A German finance ministry spokesman also said no discussion of a third Greek aid programme was on the agenda for Monday’s eurogroup meeting of finance ministers, while Mr Juncker agreed with Ms Merkel on keeping the focus on implementing the extension to Greece’s bailout agreed last month.
“It is premature to talk about a third programme,” he said.
“That is speculation that is best avoided.”
The fresh talk of a bailout comes amid growing worries about a more pressing funding crunch for Athens in the coming weeks.
At least part of the state’s cash needs for the month will be met by repo transactions in which pension funds and other state entities sitting on cash lend the money to the country’s debt agency through a short-term repurchase agreement for up to 15 days, debt agency officials have told Reuters.

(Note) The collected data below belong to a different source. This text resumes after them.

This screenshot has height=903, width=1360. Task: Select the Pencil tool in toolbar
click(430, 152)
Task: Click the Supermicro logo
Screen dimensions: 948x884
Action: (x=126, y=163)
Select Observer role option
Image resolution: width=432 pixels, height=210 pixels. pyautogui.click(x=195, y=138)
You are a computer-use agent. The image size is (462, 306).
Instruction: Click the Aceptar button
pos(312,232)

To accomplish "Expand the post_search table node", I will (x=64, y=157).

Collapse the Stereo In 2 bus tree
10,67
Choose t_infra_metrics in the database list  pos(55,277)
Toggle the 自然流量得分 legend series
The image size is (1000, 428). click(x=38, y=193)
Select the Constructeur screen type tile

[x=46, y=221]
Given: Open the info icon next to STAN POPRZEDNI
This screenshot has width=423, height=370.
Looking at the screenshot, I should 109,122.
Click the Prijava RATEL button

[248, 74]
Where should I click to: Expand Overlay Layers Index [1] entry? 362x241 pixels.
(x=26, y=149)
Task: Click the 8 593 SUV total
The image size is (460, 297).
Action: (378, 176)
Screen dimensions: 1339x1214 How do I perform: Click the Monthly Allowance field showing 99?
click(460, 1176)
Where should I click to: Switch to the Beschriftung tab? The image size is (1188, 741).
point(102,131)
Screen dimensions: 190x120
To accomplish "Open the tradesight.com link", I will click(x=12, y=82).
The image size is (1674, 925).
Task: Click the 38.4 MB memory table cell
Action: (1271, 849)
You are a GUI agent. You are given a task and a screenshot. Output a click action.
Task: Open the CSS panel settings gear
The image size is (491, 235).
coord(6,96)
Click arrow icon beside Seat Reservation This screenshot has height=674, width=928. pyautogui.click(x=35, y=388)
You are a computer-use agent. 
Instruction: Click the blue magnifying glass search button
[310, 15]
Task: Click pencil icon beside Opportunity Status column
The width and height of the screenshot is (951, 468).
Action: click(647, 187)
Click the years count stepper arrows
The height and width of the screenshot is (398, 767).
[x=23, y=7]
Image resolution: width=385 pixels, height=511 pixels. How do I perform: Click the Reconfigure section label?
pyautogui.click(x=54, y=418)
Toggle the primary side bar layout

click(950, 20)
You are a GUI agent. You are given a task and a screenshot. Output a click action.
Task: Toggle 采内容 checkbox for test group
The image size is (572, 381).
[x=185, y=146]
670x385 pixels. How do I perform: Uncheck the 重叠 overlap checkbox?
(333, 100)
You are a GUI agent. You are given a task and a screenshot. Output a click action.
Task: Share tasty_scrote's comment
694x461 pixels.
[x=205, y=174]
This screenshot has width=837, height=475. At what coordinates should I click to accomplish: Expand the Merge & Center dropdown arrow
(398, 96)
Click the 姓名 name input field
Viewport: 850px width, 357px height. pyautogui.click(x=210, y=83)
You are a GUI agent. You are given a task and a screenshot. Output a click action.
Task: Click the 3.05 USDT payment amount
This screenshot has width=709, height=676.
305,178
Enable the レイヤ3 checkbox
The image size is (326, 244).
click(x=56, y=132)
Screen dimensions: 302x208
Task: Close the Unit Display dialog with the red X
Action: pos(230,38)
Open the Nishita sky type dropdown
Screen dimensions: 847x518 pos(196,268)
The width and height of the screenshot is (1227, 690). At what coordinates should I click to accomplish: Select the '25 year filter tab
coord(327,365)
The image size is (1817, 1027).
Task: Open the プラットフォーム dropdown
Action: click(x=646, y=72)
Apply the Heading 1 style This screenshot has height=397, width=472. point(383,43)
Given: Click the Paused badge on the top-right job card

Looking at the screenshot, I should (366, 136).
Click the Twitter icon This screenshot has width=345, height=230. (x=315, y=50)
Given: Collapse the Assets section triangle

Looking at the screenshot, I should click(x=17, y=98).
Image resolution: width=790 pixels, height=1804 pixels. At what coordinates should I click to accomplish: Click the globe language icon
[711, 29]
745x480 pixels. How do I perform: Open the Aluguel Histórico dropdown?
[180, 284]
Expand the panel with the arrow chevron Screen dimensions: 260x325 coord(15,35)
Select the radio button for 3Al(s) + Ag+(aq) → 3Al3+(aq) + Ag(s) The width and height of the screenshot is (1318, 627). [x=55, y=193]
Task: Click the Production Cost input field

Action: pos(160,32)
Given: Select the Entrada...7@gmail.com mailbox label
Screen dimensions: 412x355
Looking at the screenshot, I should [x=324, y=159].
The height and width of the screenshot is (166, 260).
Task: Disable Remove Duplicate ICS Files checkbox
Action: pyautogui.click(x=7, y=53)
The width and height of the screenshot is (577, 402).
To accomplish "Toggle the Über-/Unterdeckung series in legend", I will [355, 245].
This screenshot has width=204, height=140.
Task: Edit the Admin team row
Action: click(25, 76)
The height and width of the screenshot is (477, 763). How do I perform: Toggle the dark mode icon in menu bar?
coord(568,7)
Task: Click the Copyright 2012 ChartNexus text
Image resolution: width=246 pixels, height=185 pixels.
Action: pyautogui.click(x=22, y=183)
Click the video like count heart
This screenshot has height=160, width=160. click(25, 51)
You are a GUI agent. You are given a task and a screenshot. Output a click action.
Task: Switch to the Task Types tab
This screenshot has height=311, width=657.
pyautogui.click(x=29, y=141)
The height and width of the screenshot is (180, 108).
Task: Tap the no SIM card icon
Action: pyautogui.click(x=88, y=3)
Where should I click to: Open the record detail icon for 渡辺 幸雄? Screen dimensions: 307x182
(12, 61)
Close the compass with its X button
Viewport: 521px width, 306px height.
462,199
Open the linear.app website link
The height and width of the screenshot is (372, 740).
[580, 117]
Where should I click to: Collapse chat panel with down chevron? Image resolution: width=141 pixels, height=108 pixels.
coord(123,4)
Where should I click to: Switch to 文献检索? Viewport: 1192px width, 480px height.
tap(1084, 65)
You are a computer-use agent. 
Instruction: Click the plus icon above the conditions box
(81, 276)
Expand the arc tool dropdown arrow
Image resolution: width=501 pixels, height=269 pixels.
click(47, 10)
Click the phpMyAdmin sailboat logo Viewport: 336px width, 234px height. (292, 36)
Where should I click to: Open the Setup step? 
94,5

Greece is hoping EU and IMF lenders will relent and unfreeze some aid to ensure it does not default on its payments.
Athens is due to present a six-point reform plan to eurozone finance ministers on Monday to press its case.
IMF chief Christine Lagarde told MSNBC yesterday that the success of Greece’s reform plan would depend on the framework put in place and how the overhaul is implemented.
“They’ve made progress over the years,” Ms Lagarde said.
“But now clearly number one, they should not lose the benefit of that progress and, two, they really have to reform in-depth the economy so that it works, so that it’s attractive again and so that people want to invest in Greece, so that people want to lend to Greece.”